Is it possible to add stemming in a text_exact field

classic Classic list List threaded Threaded
4 messages Options
Reply | Threaded
Open this post in threaded view
|

Is it possible to add stemming in a text_exact field

dhaneshsr
Hello,
I'm facing an issue with stemming.
My search query is "restaurant dubai" and returns  results.
If I search "restaurants dubai" it returns no data.

How to stem this keyword "restaurant dubai" with "restaurants dubai" ?
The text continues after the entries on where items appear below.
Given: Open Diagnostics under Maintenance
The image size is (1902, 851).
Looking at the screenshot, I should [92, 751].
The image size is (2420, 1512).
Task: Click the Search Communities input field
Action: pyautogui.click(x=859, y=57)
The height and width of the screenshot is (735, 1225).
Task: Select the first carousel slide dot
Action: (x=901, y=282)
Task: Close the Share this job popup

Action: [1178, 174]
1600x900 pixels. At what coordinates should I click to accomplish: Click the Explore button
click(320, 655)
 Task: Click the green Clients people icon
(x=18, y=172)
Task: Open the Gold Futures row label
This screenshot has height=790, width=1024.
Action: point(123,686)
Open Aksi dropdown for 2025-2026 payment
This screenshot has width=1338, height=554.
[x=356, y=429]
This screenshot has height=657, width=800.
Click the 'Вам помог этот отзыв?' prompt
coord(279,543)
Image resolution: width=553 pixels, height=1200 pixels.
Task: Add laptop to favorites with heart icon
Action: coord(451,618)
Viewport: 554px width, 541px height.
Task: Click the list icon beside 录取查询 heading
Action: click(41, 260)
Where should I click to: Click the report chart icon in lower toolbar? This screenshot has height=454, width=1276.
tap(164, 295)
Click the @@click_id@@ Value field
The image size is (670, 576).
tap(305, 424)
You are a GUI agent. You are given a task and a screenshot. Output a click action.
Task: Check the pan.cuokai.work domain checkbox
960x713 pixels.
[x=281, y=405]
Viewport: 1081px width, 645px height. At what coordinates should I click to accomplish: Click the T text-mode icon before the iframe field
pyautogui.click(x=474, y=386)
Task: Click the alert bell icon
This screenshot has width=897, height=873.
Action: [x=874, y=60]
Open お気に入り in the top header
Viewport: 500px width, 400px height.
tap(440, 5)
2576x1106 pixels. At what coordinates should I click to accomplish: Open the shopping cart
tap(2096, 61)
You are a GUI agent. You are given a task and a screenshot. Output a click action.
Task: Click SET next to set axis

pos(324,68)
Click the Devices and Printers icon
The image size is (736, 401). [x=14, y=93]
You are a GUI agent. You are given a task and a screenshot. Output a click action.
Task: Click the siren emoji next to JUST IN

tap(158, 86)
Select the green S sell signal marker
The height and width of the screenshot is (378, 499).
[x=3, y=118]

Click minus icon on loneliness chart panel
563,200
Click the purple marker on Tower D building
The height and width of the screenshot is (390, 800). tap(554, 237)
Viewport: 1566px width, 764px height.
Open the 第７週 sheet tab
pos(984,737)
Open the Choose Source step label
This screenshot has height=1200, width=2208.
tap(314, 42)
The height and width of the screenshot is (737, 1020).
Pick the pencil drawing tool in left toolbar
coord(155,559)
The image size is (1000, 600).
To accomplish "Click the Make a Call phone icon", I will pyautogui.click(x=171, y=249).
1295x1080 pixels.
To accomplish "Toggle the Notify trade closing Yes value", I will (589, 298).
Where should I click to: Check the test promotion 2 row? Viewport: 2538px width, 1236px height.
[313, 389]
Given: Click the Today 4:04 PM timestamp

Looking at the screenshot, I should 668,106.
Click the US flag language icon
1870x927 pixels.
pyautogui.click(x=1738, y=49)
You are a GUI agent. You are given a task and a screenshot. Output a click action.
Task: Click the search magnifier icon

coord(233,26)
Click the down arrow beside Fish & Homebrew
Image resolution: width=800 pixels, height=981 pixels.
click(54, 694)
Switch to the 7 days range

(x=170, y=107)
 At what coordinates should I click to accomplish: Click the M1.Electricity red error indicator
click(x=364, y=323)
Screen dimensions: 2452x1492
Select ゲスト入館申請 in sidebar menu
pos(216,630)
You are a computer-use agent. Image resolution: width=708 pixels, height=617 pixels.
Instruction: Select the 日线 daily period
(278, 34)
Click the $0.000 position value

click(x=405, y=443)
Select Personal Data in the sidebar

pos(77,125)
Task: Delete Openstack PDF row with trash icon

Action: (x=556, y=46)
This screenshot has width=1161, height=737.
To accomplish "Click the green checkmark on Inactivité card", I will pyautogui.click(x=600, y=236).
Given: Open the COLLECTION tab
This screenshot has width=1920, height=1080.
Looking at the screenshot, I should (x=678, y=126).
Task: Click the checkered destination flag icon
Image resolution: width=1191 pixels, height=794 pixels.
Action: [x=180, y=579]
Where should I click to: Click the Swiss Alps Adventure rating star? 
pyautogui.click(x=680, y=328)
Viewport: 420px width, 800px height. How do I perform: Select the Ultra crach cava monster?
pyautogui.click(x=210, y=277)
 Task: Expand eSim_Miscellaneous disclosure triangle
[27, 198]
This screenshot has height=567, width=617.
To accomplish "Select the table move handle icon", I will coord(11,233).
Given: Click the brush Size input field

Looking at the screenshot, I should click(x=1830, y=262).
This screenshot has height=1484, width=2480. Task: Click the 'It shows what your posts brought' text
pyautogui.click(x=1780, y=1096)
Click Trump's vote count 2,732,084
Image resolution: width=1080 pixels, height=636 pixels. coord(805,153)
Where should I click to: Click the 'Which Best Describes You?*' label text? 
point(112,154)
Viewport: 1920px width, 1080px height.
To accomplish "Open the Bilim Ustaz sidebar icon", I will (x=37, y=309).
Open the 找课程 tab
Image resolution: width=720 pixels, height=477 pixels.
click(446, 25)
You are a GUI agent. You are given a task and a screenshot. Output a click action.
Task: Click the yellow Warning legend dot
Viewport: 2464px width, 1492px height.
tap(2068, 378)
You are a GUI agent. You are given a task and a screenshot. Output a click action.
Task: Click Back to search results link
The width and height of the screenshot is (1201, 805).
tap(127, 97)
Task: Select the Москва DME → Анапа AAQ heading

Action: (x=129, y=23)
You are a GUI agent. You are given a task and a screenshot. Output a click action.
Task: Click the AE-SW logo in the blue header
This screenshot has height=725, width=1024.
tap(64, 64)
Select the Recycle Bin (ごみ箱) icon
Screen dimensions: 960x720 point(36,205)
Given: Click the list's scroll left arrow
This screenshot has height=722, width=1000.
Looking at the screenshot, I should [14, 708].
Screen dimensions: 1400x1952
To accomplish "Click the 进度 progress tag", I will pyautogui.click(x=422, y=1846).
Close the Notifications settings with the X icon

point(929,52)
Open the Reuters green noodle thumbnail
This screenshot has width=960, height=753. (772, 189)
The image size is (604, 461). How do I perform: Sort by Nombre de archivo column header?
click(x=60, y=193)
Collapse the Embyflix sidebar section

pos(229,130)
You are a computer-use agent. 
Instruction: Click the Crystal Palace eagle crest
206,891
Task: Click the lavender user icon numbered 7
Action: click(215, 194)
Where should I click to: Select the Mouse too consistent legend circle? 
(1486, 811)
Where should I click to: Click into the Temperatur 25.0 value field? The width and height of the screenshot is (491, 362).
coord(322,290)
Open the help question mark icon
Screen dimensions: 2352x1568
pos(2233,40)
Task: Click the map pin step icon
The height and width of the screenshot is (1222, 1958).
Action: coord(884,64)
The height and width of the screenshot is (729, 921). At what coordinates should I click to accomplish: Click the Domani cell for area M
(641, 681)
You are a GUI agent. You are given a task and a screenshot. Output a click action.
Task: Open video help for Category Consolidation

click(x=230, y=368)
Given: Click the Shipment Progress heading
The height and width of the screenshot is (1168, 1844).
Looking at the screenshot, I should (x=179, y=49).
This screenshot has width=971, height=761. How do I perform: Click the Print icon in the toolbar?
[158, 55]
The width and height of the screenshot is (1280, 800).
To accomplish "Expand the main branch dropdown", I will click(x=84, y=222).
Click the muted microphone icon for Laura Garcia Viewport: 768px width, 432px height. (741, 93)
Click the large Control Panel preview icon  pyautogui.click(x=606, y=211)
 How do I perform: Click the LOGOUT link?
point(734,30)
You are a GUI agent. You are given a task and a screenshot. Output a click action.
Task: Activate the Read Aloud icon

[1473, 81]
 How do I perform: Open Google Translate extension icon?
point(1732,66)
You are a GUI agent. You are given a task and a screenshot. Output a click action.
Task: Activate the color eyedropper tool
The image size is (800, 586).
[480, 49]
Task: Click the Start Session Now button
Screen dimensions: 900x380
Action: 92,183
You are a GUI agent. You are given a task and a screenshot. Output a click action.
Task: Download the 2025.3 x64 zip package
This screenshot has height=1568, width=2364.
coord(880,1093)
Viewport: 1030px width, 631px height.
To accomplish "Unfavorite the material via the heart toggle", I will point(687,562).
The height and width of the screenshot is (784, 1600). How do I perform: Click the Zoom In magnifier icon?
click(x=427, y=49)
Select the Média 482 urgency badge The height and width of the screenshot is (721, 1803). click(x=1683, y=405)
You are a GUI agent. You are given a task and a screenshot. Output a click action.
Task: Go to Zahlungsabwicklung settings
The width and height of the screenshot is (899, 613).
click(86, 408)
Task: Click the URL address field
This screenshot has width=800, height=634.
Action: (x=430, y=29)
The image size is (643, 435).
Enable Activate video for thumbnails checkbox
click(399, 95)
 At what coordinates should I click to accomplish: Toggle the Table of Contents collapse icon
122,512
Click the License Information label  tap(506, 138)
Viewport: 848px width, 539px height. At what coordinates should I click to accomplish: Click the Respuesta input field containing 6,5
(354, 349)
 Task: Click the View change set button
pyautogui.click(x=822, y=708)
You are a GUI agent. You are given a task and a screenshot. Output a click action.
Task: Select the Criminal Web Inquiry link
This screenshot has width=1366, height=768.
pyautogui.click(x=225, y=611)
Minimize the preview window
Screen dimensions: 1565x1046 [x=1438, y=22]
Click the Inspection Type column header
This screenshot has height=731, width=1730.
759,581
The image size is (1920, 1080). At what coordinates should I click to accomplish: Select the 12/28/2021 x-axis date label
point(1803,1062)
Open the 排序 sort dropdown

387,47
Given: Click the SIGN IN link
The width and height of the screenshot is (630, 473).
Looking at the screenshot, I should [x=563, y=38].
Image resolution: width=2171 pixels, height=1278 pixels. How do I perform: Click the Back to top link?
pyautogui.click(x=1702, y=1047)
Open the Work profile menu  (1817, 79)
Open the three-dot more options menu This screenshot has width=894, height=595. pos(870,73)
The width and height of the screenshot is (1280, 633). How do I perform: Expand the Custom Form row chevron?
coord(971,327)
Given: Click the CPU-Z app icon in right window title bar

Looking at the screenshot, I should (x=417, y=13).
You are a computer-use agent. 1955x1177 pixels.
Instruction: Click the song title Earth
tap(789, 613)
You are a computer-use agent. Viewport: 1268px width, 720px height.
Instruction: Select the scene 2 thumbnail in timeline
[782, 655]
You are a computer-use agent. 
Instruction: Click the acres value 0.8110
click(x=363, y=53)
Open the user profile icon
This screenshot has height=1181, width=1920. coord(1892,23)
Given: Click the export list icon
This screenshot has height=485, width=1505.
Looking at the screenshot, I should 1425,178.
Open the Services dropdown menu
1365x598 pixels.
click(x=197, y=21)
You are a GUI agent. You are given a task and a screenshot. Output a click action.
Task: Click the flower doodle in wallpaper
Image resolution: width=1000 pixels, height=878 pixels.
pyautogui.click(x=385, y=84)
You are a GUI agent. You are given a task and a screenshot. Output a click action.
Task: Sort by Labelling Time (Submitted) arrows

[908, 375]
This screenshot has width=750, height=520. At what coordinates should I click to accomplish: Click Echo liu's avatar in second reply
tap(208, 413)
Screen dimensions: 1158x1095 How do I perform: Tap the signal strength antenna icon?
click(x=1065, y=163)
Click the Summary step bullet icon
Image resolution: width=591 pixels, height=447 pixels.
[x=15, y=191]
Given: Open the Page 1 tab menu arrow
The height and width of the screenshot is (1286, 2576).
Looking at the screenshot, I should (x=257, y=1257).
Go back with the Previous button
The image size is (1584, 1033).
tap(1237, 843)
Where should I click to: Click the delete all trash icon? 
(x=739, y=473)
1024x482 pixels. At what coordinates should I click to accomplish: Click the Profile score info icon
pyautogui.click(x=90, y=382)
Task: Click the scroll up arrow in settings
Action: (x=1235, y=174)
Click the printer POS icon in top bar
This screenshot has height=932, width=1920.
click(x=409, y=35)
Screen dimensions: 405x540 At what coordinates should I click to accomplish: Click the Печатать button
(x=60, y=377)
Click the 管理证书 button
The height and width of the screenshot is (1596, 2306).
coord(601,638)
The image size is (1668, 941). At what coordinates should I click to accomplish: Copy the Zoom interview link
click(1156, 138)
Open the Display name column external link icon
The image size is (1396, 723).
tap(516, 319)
I'm using a text exact field for search.

<field name="business_locality" type="text_exact" required="true"
multiValued="true" omitNorms="false" omitTermFreqAndPositions="false"/>

Here is the field definition

    <fieldType name="text_exact" class="solr.TextField"
positionIncrementGap="100">
        <analyzer type="index">
           <tokenizer class="solr.KeywordTokenizerFactory" />
           <filter class="solr.LowerCaseFilterFactory" />
           <filter class="solr.TrimFilterFactory" />
           <filter class="solr.PorterStemFilterFactory"/>
        </analyzer>
        <analyzer type="query">
          <tokenizer class="solr.KeywordTokenizerFactory" />
          <filter class="solr.LowerCaseFilterFactory" />
          <filter class="solr.TrimFilterFactory" />
          <filter class="solr.PorterStemFilterFactory"/>
       </analyzer>
    </fieldType>

Is there any solutions without changing the tokenizer class.




Dhanesh S.R

--
IMPORTANT: This is an e-mail from HiFX IT Media Services Pvt. Ltd. Its
content are confidential to the intended recipient. If you are not the
intended recipient, be advised that you have received this e-mail in error
and that any use, dissemination, forwarding, printing or copying of this
e-mail is strictly prohibited. It may not be disclosed to or used by anyone
other than its intended recipient, nor may it be copied in any way. If
received in error, please email a reply to the sender, then delete it from
your system.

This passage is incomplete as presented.